Activation of the NOX4/NLRP3 inflammasome pathway has been associated with fibrosis in other organs. An imbalance in intestinal bacteria is an important driving factor of liver fibrosis through the liver-gut axis. This study aimed to explore whether the effect of ursolic acid (UA) on liver fibrosis was associated with the NOX4/NLRP3 inflammasome pathways and intestinal bacteria. Wild-type (WT), NLRP3^−/-, and NOX4^−/- mice and AP-treated mice were injected with CCI4 and treated with or without UA. The intestinal contents of the mice were collected and analyzed by 16S rRNA sequencing. UA alleviated liver fibrosis, which manifested as decreases in collagen deposition, liver injury, and the expression of fibrosis-related factors, and the expression of NOX4 and NLRP3 was significantly inhibited by UA treatment. Even after CCI4 injection, liver damage and fibrosis-related factors were significantly decreased in NLRP3^−/-, NOX4^−/-, and AP-treated mice. Importantly, the expression of NLRP3 was obviously inhibited in NOX4^−/- and AP-treated mice. In addition, the diversity of intestinal bacteria and the abundance of probiotics in NLRP3^−/- and NOX4^−/- mice was significantly higher than those in WT mice, while the abundance of harmful bacteria in NLRP3^−/- and NOX4^−/- mice was significantly lower than that in WT mice.
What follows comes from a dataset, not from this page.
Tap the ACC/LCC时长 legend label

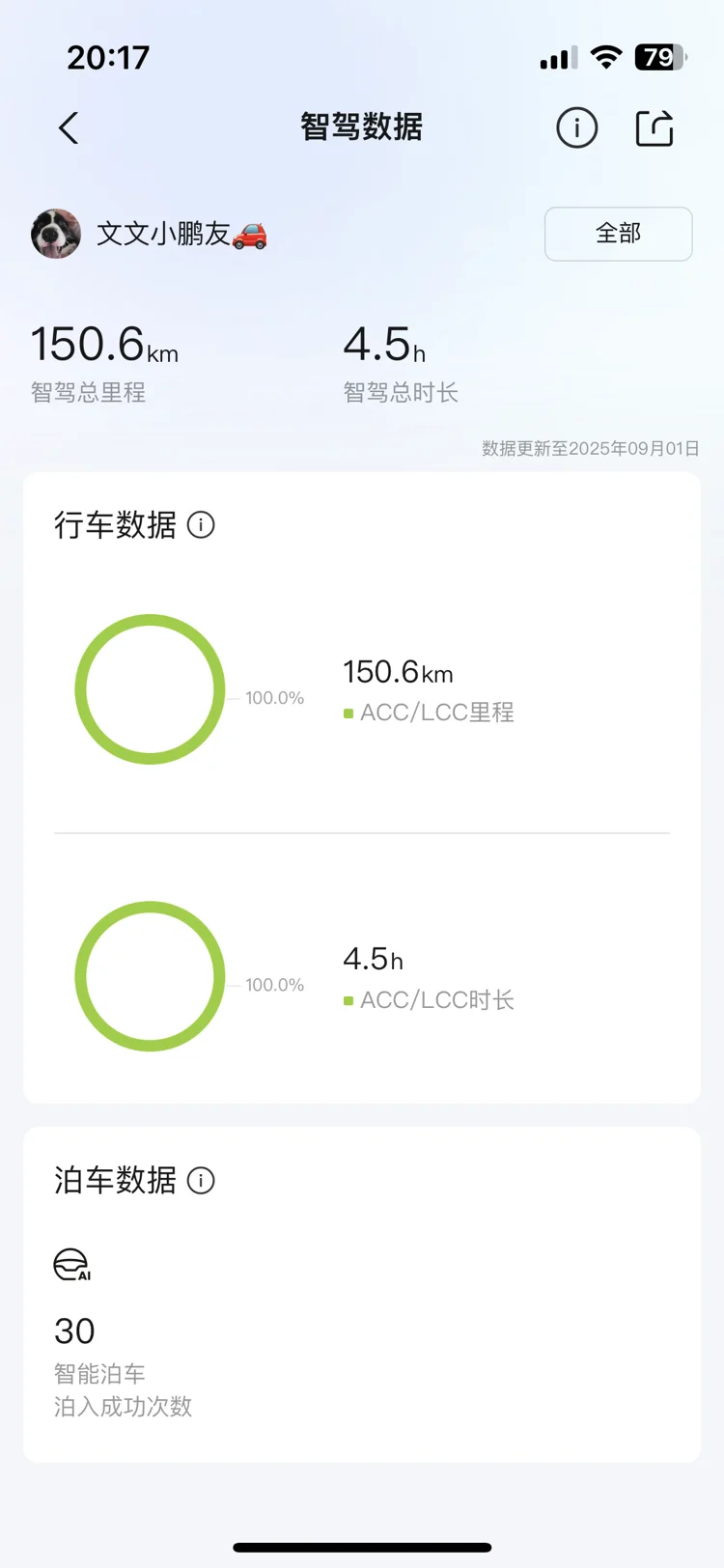(437, 1000)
The NOX4/NLRP3 inflammasome pathway plays a crucial role in liver fibrosis and is closely associated with the beneficial effect of UA. The mechanism by which the NOX4/NLRP3 inflammasome pathway is involved in liver fibrosis may be associated with disordered intestinal bacteria.

 抽象的

NOX4/NLRP3 炎性体途径的激活与其他器官的纤维化有关。肠道细菌失衡是肝肠轴肝纤维化的重要驱动因素。本研究旨在探讨熊果酸（UA）对肝纤维化的影响是否与NOX4/NLRP3炎症小体通路和肠道细菌有关。野生型 (WT)、 NLRP3 ^-/-和NOX4 ^-/-小鼠以及 AP 处理的小鼠注射 CCI4，并用或不用 UA 治疗。收集小鼠肠道内容物并通过16S rRNA测序进行分析。 UA减轻肝纤维化，表现为胶原沉积、肝损伤和纤维化相关因子表达减少，且UA治疗显着抑制NOX4和NLRP3的表达。即使注射 CCI4 后， NLRP3 ^−/- 、NOX4 ^−/-和 AP 治疗的小鼠的肝损伤和纤维化相关因子也显着减少。重要的是，NLRP3 的表达在NOX4 ^-/-和 AP 处理的小鼠中明显受到抑制。此外， NLRP3 ^−/-和NOX4 ^−/-小鼠肠道细菌多样性和益生菌丰度显着高于WT小鼠，而NLRP3 ^−/-和NOX4 ^−/-小鼠体内有害菌丰度显着高于WT小鼠。明显低于WT小鼠。 NOX4/NLRP3炎症小体通路在肝纤维化中发挥着至关重要的作用，并与UA的有益作用密切相关。 NOX4/NLRP3炎症小体通路参与肝纤维化的机制可能与肠道细菌紊乱有关。